Excerpts from Jim Conrad's
Naturalist Newsletter
from the August 28, 2016 Newsletter issued from Hacienda Chichen Resort beside Chichén Itzá Ruins; limestone bedrock; elevation ~39m (~128ft), N20.675°, W88.569°; central Yucatán state, MÉXICO
QUEEN BUTTERFLY
In early morning's brilliant, low-slanting sunlight, an orange and black butterfly perched with her drooping wings directly facing the sun, quietly basking. You can see her below:
I'm not sure why she droops her upper forewings, covering most of her hindwings, but other pictures on the Internet show her doing the same thing.
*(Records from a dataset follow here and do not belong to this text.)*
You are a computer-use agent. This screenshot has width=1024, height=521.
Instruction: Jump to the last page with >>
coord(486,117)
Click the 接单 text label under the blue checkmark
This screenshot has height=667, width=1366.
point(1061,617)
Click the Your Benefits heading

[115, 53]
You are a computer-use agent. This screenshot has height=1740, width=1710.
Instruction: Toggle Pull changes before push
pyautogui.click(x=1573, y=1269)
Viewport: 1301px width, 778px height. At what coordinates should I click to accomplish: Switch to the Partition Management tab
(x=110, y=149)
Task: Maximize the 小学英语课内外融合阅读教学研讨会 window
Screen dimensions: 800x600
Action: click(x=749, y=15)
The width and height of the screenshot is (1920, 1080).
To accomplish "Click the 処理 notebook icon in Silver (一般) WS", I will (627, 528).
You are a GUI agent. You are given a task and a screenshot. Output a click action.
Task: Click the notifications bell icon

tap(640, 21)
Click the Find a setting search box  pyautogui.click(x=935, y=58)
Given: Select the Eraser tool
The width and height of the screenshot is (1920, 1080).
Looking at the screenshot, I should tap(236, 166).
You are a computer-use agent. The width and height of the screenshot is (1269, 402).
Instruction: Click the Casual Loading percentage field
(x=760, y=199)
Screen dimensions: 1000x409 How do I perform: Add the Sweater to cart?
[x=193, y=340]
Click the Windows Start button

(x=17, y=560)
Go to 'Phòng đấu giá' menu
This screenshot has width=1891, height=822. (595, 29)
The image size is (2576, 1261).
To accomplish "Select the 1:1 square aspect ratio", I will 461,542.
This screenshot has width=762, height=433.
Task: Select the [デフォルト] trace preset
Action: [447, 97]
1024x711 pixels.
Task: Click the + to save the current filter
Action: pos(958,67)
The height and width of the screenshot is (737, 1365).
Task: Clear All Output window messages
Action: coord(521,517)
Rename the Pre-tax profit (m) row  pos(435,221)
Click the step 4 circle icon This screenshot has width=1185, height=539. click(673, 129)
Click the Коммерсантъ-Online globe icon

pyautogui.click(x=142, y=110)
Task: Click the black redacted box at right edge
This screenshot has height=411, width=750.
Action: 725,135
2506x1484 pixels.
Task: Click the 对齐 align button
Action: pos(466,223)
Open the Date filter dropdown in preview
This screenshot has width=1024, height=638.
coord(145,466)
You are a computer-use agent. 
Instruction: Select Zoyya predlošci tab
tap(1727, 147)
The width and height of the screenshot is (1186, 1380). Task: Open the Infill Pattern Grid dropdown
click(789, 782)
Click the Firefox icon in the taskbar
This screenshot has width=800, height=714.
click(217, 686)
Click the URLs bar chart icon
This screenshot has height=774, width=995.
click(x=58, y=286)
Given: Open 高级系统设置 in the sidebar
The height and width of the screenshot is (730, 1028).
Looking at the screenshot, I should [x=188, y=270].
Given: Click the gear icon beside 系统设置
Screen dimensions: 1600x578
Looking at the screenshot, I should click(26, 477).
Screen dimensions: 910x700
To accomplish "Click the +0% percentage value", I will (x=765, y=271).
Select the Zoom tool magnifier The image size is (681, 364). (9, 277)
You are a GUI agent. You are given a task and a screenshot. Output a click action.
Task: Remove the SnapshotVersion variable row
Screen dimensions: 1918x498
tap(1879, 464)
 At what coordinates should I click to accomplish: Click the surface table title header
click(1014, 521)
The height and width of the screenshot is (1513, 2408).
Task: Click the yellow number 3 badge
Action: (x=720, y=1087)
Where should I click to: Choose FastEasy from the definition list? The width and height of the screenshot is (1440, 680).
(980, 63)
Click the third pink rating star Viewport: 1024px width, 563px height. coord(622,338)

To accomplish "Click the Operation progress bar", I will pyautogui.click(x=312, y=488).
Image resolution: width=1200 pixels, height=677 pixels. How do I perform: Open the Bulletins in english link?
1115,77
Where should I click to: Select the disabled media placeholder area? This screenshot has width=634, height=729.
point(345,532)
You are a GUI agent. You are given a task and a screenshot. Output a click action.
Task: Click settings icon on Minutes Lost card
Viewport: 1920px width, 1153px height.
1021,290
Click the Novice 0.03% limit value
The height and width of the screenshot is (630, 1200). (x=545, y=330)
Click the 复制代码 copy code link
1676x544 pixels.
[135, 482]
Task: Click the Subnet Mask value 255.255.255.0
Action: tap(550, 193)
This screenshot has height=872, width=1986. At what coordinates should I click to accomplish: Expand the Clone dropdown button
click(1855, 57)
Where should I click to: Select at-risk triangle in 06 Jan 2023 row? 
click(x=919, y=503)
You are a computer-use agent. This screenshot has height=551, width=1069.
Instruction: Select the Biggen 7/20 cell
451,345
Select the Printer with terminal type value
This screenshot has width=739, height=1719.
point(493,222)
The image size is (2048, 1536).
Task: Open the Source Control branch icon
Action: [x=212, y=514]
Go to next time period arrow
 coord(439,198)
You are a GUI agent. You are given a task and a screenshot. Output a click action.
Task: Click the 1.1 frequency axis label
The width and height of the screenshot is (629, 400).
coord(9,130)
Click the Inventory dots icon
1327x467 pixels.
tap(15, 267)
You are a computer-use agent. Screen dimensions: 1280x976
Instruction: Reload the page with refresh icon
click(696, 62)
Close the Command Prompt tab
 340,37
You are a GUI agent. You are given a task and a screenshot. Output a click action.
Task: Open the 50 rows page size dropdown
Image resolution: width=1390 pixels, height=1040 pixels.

In southern Texas we've seen this same species, so other views are shown on our Texas page, at www.backyardnature.net/n/a/queen.htm
This is the Queen, DANAUS GILIPPUS, somewhat similar to North America's famous Monarch, Danaus plexippus, belonging not only to the same butterfly family but also to the same genus. It's a little smaller than the Monarch. Caterpillars of the two species also are very similar. As with Monarchs, Queen caterpillars feed on various kinds of milkweeds, many species of which contain powerful compounds called cardiac glycosides. The glycosides are stored in both the caterpillars' and adults' bodies, and experts tell us that they're distasteful, and give diarrhea to birds and other vertebrate predators who eat prey containing them. The reason for retaining cardiac glycosides in your body are obvious: a bird probably won't eat another of your species after tasting the first one.
Queens are distributed from the extreme southern US south through tropical lowlands of the Caribbean area, Mexico and Central America, to Argentina. In the US, rarely they stray north along the Atlantic Coastal Plain to Massachusetts.